Task description: Write out word for word each line of the records, beginning at the first and stopping after the line with "1531x784 pixels.". Leave the pictures out.

(Beginning of Available data)

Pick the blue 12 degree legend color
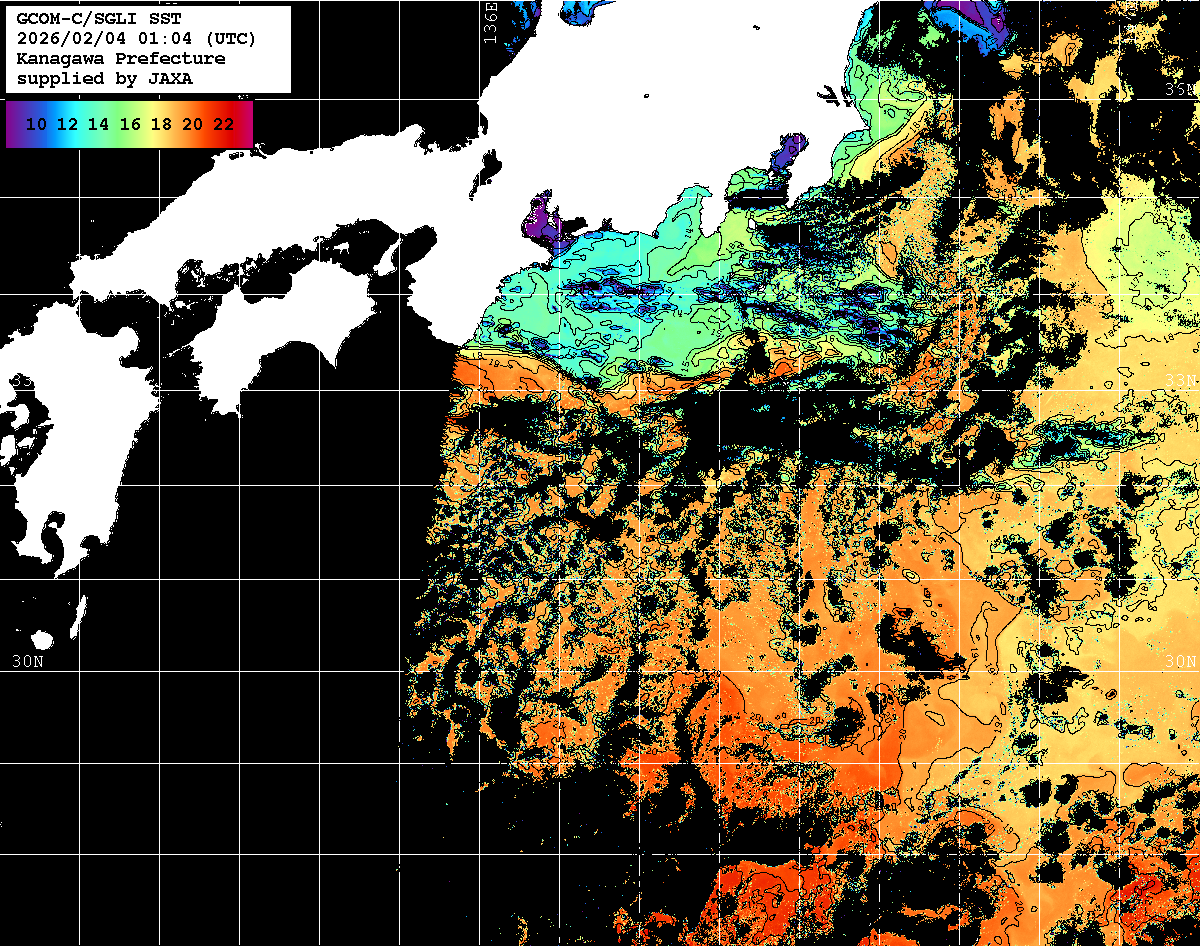The width and height of the screenshot is (1200, 946). pyautogui.click(x=67, y=124)
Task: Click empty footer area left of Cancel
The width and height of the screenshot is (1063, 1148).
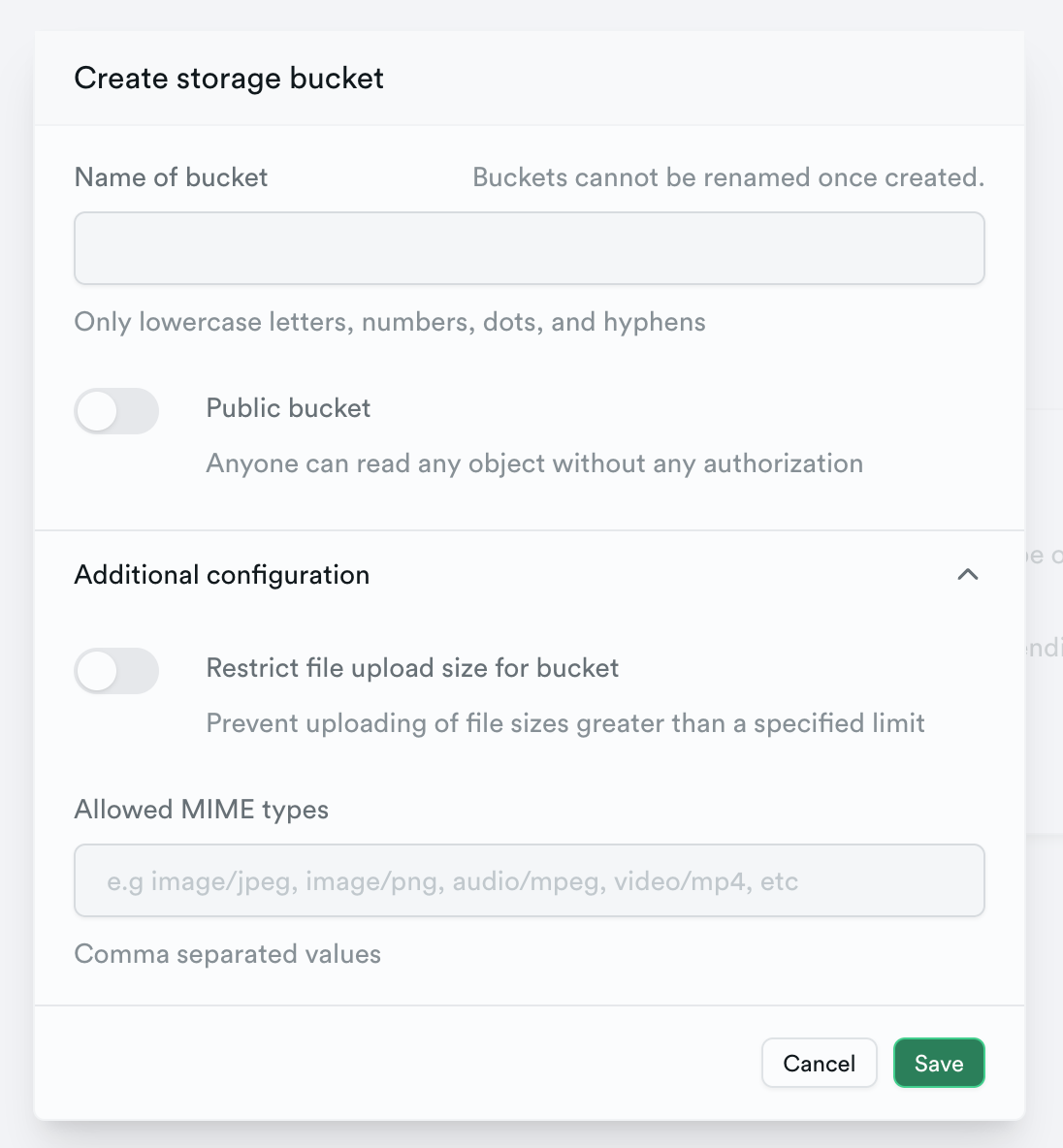Action: 388,1063
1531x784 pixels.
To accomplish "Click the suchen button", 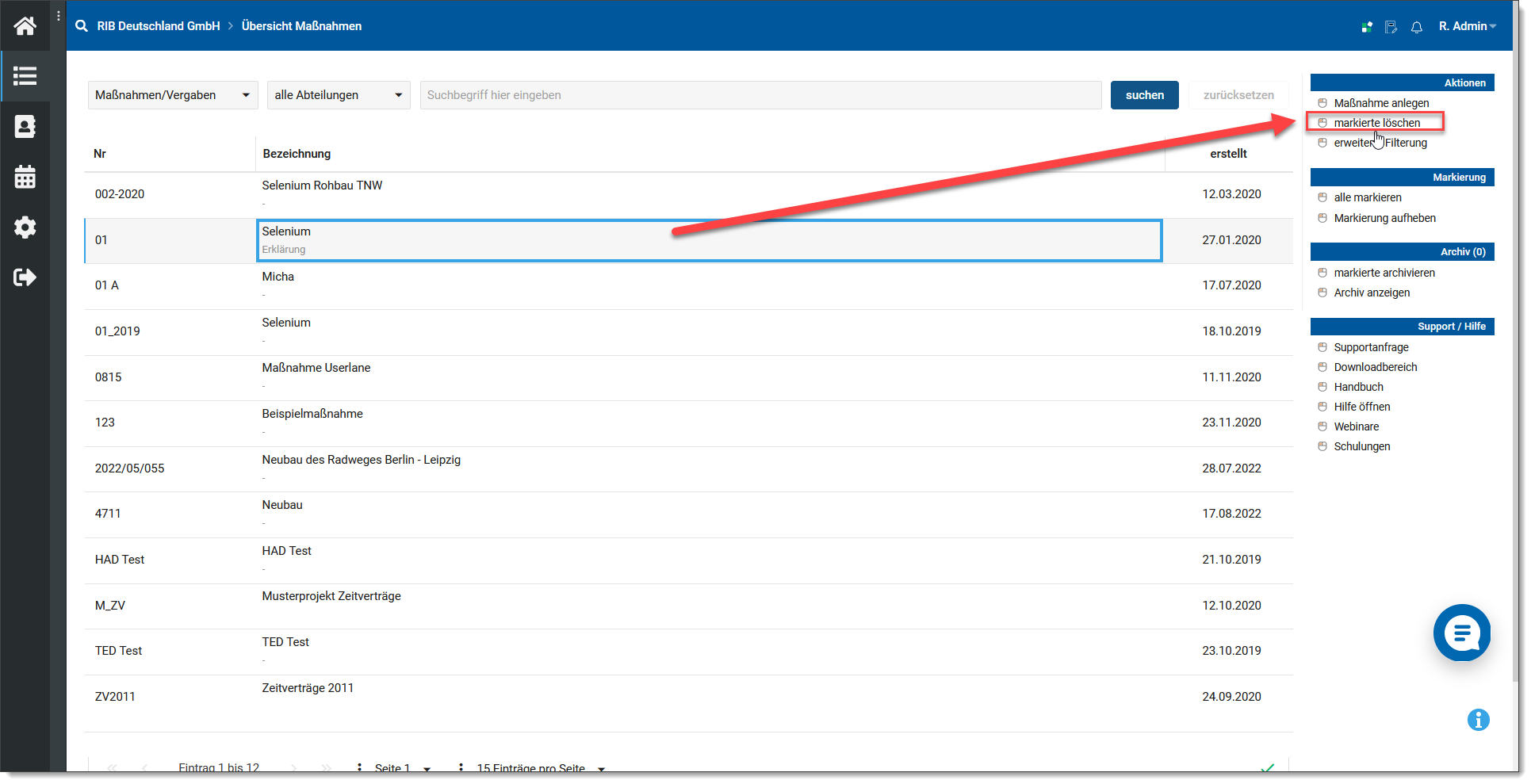I will point(1144,95).
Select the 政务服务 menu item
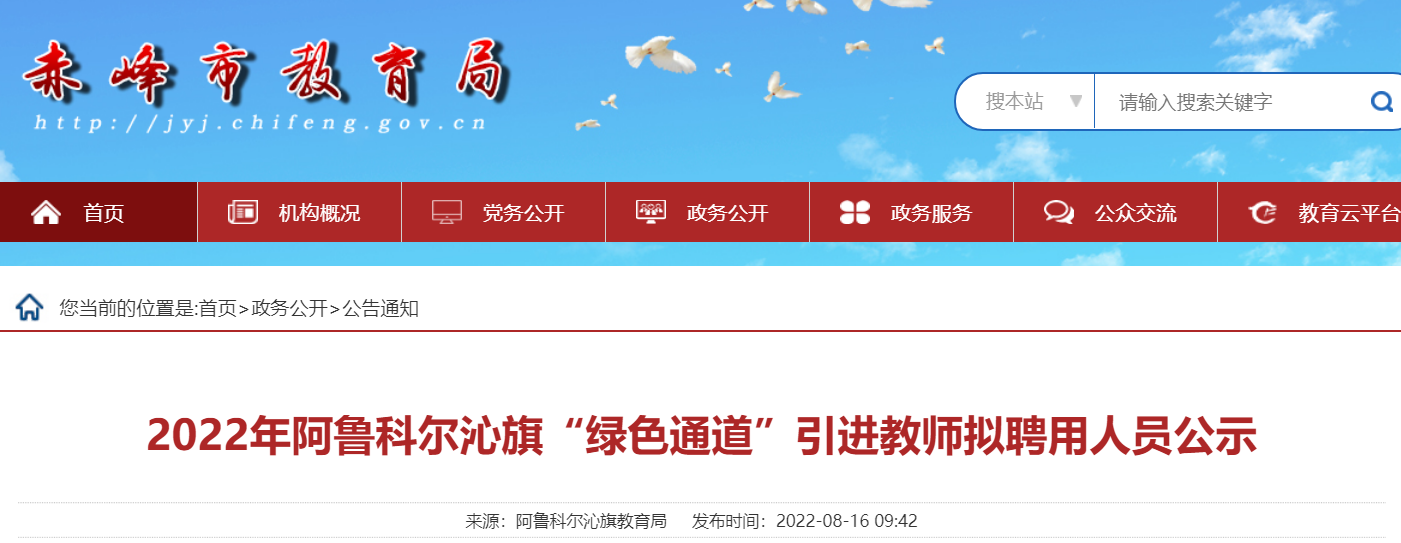 (912, 212)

(End of Available data)

Answer to this task:
Pick the blue 12 degree legend color
The width and height of the screenshot is (1200, 946). pyautogui.click(x=67, y=124)
Task: Click empty footer area left of Cancel
The width and height of the screenshot is (1063, 1148).
Action: 388,1063
1531x784 pixels.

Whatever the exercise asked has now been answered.